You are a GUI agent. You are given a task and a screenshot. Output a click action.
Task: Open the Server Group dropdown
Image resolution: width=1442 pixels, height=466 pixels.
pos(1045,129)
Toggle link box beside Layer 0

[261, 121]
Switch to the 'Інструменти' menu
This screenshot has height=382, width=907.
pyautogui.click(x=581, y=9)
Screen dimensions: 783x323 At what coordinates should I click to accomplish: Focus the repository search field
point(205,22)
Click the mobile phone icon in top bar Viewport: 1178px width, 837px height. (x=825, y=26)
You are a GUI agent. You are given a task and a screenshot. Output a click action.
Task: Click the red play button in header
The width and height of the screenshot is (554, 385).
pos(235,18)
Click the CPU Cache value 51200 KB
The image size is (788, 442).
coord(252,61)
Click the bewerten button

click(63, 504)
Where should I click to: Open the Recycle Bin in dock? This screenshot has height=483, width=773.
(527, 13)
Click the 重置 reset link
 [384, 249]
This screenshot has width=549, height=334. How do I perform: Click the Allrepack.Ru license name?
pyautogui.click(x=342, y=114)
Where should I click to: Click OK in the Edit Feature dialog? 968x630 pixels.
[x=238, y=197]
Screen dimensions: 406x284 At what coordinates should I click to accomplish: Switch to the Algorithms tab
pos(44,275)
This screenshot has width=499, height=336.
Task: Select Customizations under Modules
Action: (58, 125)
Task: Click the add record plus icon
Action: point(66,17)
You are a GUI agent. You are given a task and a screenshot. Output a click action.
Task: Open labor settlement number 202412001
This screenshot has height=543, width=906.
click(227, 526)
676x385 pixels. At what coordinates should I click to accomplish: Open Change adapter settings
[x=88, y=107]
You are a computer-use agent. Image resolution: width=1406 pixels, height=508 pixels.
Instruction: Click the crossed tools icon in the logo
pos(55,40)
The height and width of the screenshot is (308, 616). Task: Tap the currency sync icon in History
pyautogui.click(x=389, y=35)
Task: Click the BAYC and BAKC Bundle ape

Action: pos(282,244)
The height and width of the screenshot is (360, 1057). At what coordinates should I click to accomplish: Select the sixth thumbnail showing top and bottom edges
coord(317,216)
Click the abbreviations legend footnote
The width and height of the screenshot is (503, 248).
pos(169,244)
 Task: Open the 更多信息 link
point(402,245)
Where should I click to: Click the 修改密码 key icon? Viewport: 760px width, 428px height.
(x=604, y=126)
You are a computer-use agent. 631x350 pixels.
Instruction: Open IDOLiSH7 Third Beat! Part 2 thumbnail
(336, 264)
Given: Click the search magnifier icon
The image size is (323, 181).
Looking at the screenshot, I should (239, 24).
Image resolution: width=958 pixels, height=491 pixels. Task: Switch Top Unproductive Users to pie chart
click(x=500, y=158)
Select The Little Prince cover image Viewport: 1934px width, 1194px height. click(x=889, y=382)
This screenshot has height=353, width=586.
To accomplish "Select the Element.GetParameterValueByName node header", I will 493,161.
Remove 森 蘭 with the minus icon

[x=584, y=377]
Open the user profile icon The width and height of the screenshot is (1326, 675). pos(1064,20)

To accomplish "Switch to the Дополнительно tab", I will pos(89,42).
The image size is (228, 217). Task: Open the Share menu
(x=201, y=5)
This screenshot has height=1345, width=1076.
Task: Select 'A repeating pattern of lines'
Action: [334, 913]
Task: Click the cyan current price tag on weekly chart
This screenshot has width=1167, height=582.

-- -- --

## WORK REQUIRED
Wherever the word "computer" appears in the listing above, copy that line.

## ANSWER SPACE
You are a computer-use agent. Image resolution: width=1406 pixels, height=508 pixels.
You are a computer-use agent. 631x350 pixels.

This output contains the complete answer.